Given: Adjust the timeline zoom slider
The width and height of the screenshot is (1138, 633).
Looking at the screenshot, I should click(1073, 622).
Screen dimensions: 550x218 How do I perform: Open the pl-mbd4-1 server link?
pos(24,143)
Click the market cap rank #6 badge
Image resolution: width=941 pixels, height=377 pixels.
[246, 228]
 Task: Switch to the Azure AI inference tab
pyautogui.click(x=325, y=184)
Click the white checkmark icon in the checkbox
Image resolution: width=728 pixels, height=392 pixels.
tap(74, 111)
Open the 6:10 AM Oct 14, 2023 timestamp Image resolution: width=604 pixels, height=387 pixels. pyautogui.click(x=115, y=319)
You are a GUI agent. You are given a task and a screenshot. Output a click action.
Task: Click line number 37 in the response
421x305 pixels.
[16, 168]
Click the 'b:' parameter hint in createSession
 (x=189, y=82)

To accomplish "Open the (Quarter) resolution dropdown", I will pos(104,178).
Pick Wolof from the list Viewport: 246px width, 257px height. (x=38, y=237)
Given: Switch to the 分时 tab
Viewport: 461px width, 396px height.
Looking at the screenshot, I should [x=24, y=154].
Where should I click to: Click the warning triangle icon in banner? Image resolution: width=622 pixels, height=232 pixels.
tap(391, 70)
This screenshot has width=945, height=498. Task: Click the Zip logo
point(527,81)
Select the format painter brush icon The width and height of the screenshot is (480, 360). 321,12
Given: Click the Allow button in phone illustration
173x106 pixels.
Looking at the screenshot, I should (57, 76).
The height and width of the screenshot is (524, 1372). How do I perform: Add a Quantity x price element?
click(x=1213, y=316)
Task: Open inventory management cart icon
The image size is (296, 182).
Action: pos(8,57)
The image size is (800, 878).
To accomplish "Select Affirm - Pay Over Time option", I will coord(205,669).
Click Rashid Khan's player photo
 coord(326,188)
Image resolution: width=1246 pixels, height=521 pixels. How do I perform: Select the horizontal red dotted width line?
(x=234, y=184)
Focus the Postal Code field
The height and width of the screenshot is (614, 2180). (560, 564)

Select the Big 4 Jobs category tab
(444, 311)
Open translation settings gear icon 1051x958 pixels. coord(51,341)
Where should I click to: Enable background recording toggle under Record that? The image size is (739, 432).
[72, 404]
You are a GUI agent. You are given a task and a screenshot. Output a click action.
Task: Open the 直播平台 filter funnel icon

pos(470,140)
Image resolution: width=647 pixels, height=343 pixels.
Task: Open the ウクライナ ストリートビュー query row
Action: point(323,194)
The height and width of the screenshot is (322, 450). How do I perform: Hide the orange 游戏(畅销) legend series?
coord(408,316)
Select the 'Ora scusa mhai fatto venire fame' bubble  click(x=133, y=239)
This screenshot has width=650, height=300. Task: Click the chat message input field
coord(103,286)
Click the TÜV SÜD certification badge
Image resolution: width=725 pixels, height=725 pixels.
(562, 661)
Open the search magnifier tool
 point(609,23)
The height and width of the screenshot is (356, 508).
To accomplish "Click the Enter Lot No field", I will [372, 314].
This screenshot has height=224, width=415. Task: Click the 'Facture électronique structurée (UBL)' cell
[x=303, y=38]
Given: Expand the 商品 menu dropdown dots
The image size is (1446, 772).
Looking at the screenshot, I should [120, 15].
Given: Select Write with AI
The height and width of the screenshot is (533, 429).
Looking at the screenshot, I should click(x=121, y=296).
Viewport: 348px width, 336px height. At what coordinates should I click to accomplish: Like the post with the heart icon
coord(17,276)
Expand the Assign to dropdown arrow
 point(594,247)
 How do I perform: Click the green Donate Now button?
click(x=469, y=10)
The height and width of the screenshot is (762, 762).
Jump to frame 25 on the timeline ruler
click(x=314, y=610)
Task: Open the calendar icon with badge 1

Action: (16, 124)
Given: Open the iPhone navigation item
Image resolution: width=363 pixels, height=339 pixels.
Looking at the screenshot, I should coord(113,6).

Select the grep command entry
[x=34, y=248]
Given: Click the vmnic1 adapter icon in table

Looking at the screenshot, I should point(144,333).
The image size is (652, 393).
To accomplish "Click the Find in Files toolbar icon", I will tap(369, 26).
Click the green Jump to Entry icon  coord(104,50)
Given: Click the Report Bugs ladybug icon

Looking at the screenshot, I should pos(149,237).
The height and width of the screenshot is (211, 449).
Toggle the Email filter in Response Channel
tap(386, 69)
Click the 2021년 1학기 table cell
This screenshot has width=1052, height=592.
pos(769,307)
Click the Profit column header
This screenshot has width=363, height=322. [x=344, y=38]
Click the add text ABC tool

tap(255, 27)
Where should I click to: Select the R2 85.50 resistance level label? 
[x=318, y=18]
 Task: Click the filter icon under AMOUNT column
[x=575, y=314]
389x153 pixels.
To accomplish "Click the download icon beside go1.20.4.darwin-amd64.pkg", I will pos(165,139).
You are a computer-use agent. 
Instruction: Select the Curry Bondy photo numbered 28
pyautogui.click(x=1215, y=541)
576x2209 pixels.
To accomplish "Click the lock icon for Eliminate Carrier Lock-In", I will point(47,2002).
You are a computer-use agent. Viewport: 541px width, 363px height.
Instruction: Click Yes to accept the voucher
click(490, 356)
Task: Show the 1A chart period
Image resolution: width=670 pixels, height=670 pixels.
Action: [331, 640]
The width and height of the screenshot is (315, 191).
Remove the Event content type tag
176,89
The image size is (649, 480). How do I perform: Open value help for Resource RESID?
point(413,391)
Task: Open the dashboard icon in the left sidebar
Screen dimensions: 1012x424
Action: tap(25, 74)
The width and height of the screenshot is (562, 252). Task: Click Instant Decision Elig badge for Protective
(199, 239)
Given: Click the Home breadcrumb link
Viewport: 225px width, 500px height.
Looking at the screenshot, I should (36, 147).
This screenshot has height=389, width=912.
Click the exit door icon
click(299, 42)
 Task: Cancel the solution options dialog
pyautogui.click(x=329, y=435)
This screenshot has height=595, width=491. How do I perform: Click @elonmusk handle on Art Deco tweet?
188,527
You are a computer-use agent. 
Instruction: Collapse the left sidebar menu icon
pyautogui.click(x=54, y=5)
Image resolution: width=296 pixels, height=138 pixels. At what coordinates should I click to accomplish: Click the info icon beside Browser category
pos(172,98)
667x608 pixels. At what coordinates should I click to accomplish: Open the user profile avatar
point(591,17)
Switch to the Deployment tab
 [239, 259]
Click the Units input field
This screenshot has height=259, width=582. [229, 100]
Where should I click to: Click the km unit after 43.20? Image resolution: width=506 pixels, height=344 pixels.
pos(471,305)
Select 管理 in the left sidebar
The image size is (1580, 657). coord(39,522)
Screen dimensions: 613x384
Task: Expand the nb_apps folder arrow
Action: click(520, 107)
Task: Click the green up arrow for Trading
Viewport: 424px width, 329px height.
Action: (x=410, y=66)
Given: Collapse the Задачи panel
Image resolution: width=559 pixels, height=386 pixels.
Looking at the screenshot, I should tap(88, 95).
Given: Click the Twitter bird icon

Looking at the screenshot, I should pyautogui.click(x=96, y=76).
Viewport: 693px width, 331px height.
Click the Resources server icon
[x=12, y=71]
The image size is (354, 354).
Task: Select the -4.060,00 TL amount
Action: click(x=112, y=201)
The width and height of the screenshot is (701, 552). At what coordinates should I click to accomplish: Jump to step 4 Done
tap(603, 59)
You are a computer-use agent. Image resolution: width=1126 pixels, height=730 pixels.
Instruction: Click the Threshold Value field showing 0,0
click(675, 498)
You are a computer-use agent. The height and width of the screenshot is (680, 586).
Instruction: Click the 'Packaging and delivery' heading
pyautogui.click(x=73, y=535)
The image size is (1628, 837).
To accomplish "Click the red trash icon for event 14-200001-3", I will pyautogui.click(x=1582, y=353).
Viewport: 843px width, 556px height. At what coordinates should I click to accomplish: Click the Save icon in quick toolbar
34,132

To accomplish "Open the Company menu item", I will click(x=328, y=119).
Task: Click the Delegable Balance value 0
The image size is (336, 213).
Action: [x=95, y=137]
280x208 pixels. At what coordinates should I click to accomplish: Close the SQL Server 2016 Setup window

The problem:
Both the line containing "Given: Select Write with AI" and the line containing "389x153 pixels." belong in the answer. Print them and every line above that falls between them exactly, and no others.

Exercise solution:
Given: Select Write with AI
The height and width of the screenshot is (533, 429).
Looking at the screenshot, I should click(x=121, y=296).
Viewport: 348px width, 336px height. At what coordinates should I click to accomplish: Like the post with the heart icon
coord(17,276)
Expand the Assign to dropdown arrow
 point(594,247)
 How do I perform: Click the green Donate Now button?
click(x=469, y=10)
The height and width of the screenshot is (762, 762).
Jump to frame 25 on the timeline ruler
click(x=314, y=610)
Task: Open the calendar icon with badge 1

Action: (16, 124)
Given: Open the iPhone navigation item
Image resolution: width=363 pixels, height=339 pixels.
Looking at the screenshot, I should coord(113,6).

Select the grep command entry
[x=34, y=248]
Given: Click the vmnic1 adapter icon in table

Looking at the screenshot, I should point(144,333).
The image size is (652, 393).
To accomplish "Click the Find in Files toolbar icon", I will tap(369, 26).
Click the green Jump to Entry icon  coord(104,50)
Given: Click the Report Bugs ladybug icon

Looking at the screenshot, I should pos(149,237).
The height and width of the screenshot is (211, 449).
Toggle the Email filter in Response Channel
tap(386, 69)
Click the 2021년 1학기 table cell
This screenshot has width=1052, height=592.
pos(769,307)
Click the Profit column header
This screenshot has width=363, height=322. [x=344, y=38]
Click the add text ABC tool

tap(255, 27)
Where should I click to: Select the R2 85.50 resistance level label? 
[x=318, y=18]
 Task: Click the filter icon under AMOUNT column
[x=575, y=314]
389x153 pixels.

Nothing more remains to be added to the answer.